2 The arrest was for willful cruelty to a child, inflicting injury upon a child, battery on a peace officer, vandalism, and obstructing/resisting a public officer.

3 Father, who was aware mother had been arrested and the children hospitalized, told an investigating social worker that mother had left home with the children for about a week. He did not know where they went, although he did on one occasion speak with mother on the phone. While they were away, mother’s sister called him and said mother was “out of her mind.” Father believed mother’s weight loss and erratic conduct may have resulted from her use of cocaine. During the last four months, she often left with the children for up to a week without telling him where they were going. Father believed she could be suffering from schizophrenia or another mental illness and was concerned about the health of the children. Doctors had told him and mother on several occasions that their children were dangerously malnourished, and they had received counseling about how to increase the children’s weight. Father also disclosed that the daughter had been hospitalized for a week for malnutrition two years ago when the family was living in Nevada. Father entered foster care when he was 10 or 11 and later reunified with his mother, but his father was “always gone.” He had five siblings, some of whom suffered from drug addiction, which he said was why he never used drugs, though he does occasionally smoke marijuana and cigarettes. Father took some community college courses and had been steadily employed since high school. At present, he worked for the Marin County Elections Department and was periodically employed as a public school janitor. Father had three other children, paid child support for them, and said he was on good terms with those children and their mothers. He has no criminal history. Father met mother about 10 years ago while working at a grocery store across the street from where she was then living. After the children were

4 born, mother never worked, but stayed home taking care of the children while he paid the bills.
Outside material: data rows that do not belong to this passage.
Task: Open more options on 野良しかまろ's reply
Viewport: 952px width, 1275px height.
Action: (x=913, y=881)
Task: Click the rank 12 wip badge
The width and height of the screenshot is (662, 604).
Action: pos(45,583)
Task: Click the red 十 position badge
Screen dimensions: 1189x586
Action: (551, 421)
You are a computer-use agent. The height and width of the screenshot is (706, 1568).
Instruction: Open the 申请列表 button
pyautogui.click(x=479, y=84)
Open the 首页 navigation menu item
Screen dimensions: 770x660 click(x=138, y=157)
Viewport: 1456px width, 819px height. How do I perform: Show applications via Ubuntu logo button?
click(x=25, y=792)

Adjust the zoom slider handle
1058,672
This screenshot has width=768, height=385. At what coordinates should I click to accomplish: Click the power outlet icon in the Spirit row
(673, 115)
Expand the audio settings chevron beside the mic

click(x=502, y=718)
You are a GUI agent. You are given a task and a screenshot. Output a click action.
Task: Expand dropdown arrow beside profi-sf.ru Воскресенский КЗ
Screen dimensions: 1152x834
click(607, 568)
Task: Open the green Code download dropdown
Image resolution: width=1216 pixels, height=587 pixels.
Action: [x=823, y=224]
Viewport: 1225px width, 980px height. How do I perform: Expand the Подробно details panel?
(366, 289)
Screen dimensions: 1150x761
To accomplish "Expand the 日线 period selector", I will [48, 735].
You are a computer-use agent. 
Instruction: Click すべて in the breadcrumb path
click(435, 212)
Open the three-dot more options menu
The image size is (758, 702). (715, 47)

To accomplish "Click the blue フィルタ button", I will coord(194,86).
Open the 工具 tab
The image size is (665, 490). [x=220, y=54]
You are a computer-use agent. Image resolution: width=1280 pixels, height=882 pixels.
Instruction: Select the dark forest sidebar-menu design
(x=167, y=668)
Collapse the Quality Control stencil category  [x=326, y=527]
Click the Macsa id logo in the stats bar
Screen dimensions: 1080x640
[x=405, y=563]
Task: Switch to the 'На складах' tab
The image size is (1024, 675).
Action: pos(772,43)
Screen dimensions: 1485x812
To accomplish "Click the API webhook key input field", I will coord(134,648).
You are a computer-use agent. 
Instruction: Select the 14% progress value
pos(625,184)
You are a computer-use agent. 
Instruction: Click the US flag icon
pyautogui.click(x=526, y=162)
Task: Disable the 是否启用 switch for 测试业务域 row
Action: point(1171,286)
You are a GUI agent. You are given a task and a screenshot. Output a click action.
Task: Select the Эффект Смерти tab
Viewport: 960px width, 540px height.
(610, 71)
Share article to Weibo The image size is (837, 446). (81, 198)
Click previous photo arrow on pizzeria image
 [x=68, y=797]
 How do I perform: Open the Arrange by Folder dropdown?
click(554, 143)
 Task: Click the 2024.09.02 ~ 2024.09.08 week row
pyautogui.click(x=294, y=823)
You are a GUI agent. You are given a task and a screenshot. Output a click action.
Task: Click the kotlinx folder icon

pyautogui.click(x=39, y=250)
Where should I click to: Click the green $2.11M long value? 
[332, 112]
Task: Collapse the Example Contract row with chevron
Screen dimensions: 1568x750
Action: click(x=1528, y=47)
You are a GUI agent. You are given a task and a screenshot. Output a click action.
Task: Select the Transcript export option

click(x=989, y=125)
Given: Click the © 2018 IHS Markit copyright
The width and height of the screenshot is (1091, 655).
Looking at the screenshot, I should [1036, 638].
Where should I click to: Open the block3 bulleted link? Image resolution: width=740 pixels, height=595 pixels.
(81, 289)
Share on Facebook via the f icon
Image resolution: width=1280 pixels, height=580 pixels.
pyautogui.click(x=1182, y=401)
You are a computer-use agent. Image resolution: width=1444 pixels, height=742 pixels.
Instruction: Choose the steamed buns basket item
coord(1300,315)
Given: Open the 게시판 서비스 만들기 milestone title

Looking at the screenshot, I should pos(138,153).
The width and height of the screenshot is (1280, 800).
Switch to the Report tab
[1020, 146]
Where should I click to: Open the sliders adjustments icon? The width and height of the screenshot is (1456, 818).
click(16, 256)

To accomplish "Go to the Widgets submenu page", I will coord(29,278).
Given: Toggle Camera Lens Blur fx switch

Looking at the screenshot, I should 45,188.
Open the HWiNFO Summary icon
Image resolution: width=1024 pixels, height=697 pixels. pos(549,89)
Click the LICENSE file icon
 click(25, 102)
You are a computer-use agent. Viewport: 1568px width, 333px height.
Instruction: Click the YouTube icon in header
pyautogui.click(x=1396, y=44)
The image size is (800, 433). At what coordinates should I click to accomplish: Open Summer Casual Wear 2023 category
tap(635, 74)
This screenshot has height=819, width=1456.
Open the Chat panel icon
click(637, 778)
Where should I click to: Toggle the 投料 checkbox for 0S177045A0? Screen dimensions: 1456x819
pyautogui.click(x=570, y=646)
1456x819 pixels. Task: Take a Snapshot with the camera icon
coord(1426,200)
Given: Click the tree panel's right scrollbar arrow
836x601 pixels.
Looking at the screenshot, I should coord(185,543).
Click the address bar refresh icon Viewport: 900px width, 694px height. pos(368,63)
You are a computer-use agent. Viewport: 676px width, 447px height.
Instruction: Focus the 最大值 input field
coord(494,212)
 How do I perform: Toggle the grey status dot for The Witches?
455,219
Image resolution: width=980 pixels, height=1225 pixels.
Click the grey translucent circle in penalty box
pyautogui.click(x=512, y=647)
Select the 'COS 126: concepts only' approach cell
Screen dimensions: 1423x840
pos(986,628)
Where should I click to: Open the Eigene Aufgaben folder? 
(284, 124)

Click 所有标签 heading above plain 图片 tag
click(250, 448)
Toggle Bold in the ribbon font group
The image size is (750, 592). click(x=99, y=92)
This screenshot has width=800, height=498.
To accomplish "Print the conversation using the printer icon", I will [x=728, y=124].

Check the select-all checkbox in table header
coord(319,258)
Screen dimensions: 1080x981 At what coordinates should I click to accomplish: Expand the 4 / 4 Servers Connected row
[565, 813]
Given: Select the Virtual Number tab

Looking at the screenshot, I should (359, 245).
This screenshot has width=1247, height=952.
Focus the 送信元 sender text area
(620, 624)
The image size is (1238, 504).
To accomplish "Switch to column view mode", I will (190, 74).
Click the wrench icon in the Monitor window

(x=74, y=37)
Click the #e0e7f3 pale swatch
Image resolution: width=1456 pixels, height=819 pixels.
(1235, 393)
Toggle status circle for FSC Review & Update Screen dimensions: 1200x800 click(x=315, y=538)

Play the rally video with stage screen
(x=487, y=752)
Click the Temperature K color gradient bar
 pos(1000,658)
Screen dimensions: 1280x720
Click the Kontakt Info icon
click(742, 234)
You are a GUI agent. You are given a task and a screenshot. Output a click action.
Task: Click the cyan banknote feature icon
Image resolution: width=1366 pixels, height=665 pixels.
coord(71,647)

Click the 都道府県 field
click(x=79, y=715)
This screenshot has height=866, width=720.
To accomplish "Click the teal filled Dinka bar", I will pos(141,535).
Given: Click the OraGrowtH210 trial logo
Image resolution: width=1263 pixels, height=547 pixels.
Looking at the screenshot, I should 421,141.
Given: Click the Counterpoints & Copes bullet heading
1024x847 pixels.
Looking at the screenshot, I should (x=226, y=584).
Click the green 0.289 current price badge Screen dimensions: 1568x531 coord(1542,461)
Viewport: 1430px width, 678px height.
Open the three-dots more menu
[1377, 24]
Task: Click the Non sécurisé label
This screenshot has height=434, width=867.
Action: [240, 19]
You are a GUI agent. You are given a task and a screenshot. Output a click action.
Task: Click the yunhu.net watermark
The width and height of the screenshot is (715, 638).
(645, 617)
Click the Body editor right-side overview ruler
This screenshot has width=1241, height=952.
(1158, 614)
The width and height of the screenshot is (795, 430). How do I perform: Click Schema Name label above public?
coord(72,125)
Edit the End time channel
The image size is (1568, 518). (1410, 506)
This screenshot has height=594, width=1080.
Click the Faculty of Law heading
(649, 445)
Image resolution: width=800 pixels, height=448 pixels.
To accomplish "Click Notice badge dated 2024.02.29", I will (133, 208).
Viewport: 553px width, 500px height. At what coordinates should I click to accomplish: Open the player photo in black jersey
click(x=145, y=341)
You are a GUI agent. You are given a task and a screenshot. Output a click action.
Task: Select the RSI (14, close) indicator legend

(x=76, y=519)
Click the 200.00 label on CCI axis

Father acknowledged his need to better understand mother’s mental illness to learn when she was able to safely care for their children, and when she was not, and it was necessary for him to intervene to keep them safe. Father said he did not suffer any mental disorder and was not a substance abuser. The investigative social worker was able to engage father in conversation, but was concerned about his seeming inability to see the connection between his own conduct and the health and well-being of his children, and his failure to realize the seriousness of their obvious malnutrition and other serious medical problems. At the time mother was arrested, father had not seen his children for three or four weeks and did not know where they were until mother called after her arrest.